Today’s advisor is Dave Lukas, vice president and chief sales officer for Grasp Technologies. He walks through five steps to tackle a longstanding industry challenge. They include creating standards, feedback loops and service level agreements. He then implores business travel professionals to pursue continuous improvement.


Everywhere you look there is data. And everywhere you turn, someone is telling you to “do something” with it. You hear things like, “Data is the new oil.” And daily, you see articles about how data makes such a difference in travel. But as a travel manager or leader, do you ever get the feeling that you are missing something? Like there is some big data secret that others have figured out that is eluding you? You are told how important it is to get all the data you can, but in reality, you have to contend with the following:

• Travel and entertainment data is disparate and disjointed
• There are no data standards and limited to no integration between most T&E systems
• Your TMCs all do things differently internally in how they manage your travel
• Each travel program is different in strategy and requirements, and is following different data rules
• There is a broad spectrum of data quality

The last one is the biggest challenge, and the challenge that for most seems insurmountable. Even if you can get all your data together and on the same page, what good does it do if it is missing critical elements and is low in quality?

Grasp Technologies VP and chief sales officer Dave Lukas

Make no mistake, data is a critical lifeline of a travel program.
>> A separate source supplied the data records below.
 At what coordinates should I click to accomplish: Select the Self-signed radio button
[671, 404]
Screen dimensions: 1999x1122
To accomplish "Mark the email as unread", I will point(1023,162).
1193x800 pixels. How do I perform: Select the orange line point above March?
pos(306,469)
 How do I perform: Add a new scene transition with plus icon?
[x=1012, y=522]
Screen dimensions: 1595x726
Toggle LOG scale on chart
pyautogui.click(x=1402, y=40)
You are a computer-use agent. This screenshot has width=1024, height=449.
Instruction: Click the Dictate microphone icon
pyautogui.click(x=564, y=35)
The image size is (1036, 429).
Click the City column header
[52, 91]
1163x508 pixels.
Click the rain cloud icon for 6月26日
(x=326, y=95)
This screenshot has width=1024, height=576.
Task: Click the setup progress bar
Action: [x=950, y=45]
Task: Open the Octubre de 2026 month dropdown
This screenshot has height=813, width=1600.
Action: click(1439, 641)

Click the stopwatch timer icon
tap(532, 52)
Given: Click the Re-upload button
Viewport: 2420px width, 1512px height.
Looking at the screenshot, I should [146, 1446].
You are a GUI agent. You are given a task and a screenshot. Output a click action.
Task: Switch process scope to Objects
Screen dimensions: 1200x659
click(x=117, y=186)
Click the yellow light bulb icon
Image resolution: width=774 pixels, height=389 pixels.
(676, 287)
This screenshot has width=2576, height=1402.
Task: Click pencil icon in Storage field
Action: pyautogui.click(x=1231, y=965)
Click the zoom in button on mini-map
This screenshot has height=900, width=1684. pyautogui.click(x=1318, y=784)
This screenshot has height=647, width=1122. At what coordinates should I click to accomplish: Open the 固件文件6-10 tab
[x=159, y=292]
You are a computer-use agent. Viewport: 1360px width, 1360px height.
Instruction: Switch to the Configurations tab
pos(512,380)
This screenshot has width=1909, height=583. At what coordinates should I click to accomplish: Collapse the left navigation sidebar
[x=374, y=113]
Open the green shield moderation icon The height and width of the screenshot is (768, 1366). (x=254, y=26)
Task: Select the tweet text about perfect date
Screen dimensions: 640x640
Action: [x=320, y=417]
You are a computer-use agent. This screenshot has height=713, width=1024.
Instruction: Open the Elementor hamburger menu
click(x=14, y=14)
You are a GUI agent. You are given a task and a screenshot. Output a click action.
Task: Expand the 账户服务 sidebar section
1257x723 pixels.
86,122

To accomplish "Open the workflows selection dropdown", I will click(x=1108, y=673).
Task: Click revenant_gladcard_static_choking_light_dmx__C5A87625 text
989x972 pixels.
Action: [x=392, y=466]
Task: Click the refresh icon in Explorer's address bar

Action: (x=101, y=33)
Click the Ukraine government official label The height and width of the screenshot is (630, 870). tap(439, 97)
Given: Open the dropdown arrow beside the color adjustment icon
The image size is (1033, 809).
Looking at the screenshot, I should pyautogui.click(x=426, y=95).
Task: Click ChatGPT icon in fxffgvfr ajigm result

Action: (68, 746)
It must be trusted because it is used to make decisions that affect individuals, productivity and a big controllable expense.

So, is it possible to get good quality data and improve the quality of data you get in your travel program? Yes. It is possible and, like anything worth doing, it takes some work. Here are five steps you can take in your travel program to help measure and improve data quality consistently.

1. Create standards

You as the travel manager or leader are in charge and thus can control the way you want your relationships to work. You can and should define the standards for the way that you will work with your vendors and make sure that everyone understands how you want to view and understand things. For example, define “domestic” and “international” for your program, define “point of sale,” determine true destination, prescribe how you apply currency, etc. Data quality starts with consistency and standards. We all know that achieving 100 percent perfection is not possible, but in the absence of any consistent set of standards, your data quality will suffer needlessly. Ask yourself, “What things can I standardize across my different data providers (TMC, expense, credit card, etc.)?”

2. Create a data correction and feedback loop

To improve data quality, you need to put in place or create a measurement system. This can be done by taking the standards you have created and setting up a specific metric for them that will be measured consistently. You will also want to set your ideal thresholds that your data partners will be held accountable to. For example, you could institute a measurement key performance indicator identifying a missing routing sequence in which you would tolerate that happening a certain percentage of the time, and measure your data partners against it. If anyone dips below that baseline, it would alert you to engage them. Ultimately, you want a scorecard of metrics that you can measure monthly and use to help your suppliers improve their data quality with you. What gets measured gets managed; but most importantly, don’t just manage. Take real action and work together to continuously improve.

3. Get a baseline or service level agreement

You will want to establish baselines for your data partners for each of your different metrics and make sure that the SLA you put in place reflects the need to meet or exceed those metrics from your scorecard. Making sure everyone is aligned will allow you to better analyze data at a glance to ensure performance and make it part of your weekly or monthly processes.

4. Apply standards to your reporting

Create a “go to” report library specific to the program and stakeholder needs. Make sure you are aligning it to your key metrics that drive the results and return on investment for your program. Additionally, use the 80/20 rule. Twenty percent of what you measure will produce 80 percent or more of the results, plus benefits to your travel program. Focus there first. An easy example is making sure that unused e-tickets are being managed and used properly alongside vouchers, etc. Reports should be calibrated to the standard definitions you have set. This avoids confusion and doubts regarding the data quality.

5. Stay consistent and realize the confidence from stakeholders

As you can tell, the key to getting better data quality is clarity of what you want to measure, consistency in measuring it and continuous improvement to get better. Your data partners are essential to making this work, and doing so requires true partnership. The net result is that everyone gets better. Your data gets better, the data partners get insight into their data and improve their offerings, and ultimately everyone gains the ability to operate at a higher level.

Make no mistake that there will be challenges to overcome in instituting a solid data quality program, but it can and should be done. When you can take your data quality and accuracy from, say, 40 percent to 80 percent, it is a whole new world for you and will unlock huge opportunities to run your business better. Employing the five steps above is a great start, but don’t stop there. Think about how you can continue to identify and improve. Engage your data partners. Make them part of the process. And commit to making it work.